Restate the records below word for word, leaving nothing out.

→ **DATASET EXTRACT**:
_ _ _ _ _ _ _
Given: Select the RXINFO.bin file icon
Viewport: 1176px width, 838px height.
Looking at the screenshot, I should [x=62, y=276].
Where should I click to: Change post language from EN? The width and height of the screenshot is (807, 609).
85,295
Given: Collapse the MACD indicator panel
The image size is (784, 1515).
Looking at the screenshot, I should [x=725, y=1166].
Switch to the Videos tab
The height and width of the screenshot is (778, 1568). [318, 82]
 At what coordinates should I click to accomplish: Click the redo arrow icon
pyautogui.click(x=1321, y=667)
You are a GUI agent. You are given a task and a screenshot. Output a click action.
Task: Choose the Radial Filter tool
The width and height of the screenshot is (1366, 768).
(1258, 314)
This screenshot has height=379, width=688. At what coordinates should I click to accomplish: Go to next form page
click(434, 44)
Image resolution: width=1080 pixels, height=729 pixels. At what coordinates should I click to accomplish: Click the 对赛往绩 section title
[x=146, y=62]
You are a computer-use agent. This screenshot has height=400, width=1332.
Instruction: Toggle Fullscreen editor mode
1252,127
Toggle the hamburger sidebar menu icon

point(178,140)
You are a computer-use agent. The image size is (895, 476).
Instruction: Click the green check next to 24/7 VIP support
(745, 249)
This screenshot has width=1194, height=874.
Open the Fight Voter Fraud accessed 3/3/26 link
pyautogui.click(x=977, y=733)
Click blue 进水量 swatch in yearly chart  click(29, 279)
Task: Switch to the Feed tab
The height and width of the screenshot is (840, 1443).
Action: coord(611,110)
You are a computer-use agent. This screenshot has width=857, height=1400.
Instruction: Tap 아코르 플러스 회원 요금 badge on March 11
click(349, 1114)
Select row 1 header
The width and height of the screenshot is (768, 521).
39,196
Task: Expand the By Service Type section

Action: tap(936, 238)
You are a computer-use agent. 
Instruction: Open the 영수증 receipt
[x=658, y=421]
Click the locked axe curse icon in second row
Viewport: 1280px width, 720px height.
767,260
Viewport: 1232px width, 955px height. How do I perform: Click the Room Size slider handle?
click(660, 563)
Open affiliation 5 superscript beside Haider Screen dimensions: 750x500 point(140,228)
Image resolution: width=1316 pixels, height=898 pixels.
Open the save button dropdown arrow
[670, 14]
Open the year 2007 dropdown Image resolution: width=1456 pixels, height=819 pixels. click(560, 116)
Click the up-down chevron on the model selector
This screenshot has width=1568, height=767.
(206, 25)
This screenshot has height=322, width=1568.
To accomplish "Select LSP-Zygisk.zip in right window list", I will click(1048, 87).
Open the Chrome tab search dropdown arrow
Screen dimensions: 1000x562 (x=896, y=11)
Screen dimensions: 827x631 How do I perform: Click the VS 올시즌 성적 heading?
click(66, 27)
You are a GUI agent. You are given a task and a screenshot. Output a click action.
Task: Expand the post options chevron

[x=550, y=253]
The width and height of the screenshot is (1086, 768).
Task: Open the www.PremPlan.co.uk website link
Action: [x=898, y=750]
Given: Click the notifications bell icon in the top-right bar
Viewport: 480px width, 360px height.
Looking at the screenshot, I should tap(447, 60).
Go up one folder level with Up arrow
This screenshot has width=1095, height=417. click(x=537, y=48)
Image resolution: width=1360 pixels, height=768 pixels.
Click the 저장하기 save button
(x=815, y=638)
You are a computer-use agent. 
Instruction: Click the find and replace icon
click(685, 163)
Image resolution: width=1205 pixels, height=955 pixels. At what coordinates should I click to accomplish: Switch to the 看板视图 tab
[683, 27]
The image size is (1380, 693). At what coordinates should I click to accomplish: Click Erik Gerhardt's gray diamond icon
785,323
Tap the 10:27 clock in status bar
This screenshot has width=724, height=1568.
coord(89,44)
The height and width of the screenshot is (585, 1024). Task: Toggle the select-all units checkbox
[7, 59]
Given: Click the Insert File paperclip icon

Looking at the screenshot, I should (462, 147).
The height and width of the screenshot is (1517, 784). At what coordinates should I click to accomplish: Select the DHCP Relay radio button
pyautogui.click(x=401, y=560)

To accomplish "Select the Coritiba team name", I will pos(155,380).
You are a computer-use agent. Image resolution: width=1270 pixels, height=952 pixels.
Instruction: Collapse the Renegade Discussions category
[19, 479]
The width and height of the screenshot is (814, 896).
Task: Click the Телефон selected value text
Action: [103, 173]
_ _ _ _ _ _ _
→ **SOLVED PROBLEM**:
Given: Select the RXINFO.bin file icon
Viewport: 1176px width, 838px height.
Looking at the screenshot, I should [x=62, y=276].
Where should I click to: Change post language from EN? The width and height of the screenshot is (807, 609).
85,295
Given: Collapse the MACD indicator panel
The image size is (784, 1515).
Looking at the screenshot, I should [x=725, y=1166].
Switch to the Videos tab
The height and width of the screenshot is (778, 1568). [318, 82]
 At what coordinates should I click to accomplish: Click the redo arrow icon
pyautogui.click(x=1321, y=667)
You are a GUI agent. You are given a task and a screenshot. Output a click action.
Task: Choose the Radial Filter tool
The width and height of the screenshot is (1366, 768).
(1258, 314)
This screenshot has height=379, width=688. At what coordinates should I click to accomplish: Go to next form page
click(434, 44)
Image resolution: width=1080 pixels, height=729 pixels. At what coordinates should I click to accomplish: Click the 对赛往绩 section title
[x=146, y=62]
You are a computer-use agent. This screenshot has height=400, width=1332.
Instruction: Toggle Fullscreen editor mode
1252,127
Toggle the hamburger sidebar menu icon

point(178,140)
You are a computer-use agent. The image size is (895, 476).
Instruction: Click the green check next to 24/7 VIP support
(745, 249)
This screenshot has width=1194, height=874.
Open the Fight Voter Fraud accessed 3/3/26 link
pyautogui.click(x=977, y=733)
Click blue 进水量 swatch in yearly chart  click(29, 279)
Task: Switch to the Feed tab
The height and width of the screenshot is (840, 1443).
Action: coord(611,110)
You are a computer-use agent. This screenshot has width=857, height=1400.
Instruction: Tap 아코르 플러스 회원 요금 badge on March 11
click(349, 1114)
Select row 1 header
The width and height of the screenshot is (768, 521).
39,196
Task: Expand the By Service Type section

Action: tap(936, 238)
You are a computer-use agent. 
Instruction: Open the 영수증 receipt
[x=658, y=421]
Click the locked axe curse icon in second row
Viewport: 1280px width, 720px height.
767,260
Viewport: 1232px width, 955px height. How do I perform: Click the Room Size slider handle?
click(660, 563)
Open affiliation 5 superscript beside Haider Screen dimensions: 750x500 point(140,228)
Image resolution: width=1316 pixels, height=898 pixels.
Open the save button dropdown arrow
[670, 14]
Open the year 2007 dropdown Image resolution: width=1456 pixels, height=819 pixels. click(560, 116)
Click the up-down chevron on the model selector
This screenshot has width=1568, height=767.
(206, 25)
This screenshot has height=322, width=1568.
To accomplish "Select LSP-Zygisk.zip in right window list", I will click(1048, 87).
Open the Chrome tab search dropdown arrow
Screen dimensions: 1000x562 (x=896, y=11)
Screen dimensions: 827x631 How do I perform: Click the VS 올시즌 성적 heading?
click(66, 27)
You are a GUI agent. You are given a task and a screenshot. Output a click action.
Task: Expand the post options chevron

[x=550, y=253]
The width and height of the screenshot is (1086, 768).
Task: Open the www.PremPlan.co.uk website link
Action: [x=898, y=750]
Given: Click the notifications bell icon in the top-right bar
Viewport: 480px width, 360px height.
Looking at the screenshot, I should tap(447, 60).
Go up one folder level with Up arrow
This screenshot has width=1095, height=417. click(x=537, y=48)
Image resolution: width=1360 pixels, height=768 pixels.
Click the 저장하기 save button
(x=815, y=638)
You are a computer-use agent. 
Instruction: Click the find and replace icon
click(685, 163)
Image resolution: width=1205 pixels, height=955 pixels. At what coordinates should I click to accomplish: Switch to the 看板视图 tab
[683, 27]
The image size is (1380, 693). At what coordinates should I click to accomplish: Click Erik Gerhardt's gray diamond icon
785,323
Tap the 10:27 clock in status bar
This screenshot has width=724, height=1568.
coord(89,44)
The height and width of the screenshot is (585, 1024). Task: Toggle the select-all units checkbox
[7, 59]
Given: Click the Insert File paperclip icon

Looking at the screenshot, I should (462, 147).
The height and width of the screenshot is (1517, 784). At what coordinates should I click to accomplish: Select the DHCP Relay radio button
pyautogui.click(x=401, y=560)

To accomplish "Select the Coritiba team name", I will pos(155,380).
You are a computer-use agent. Image resolution: width=1270 pixels, height=952 pixels.
Instruction: Collapse the Renegade Discussions category
[19, 479]
The width and height of the screenshot is (814, 896).
Task: Click the Телефон selected value text
Action: [103, 173]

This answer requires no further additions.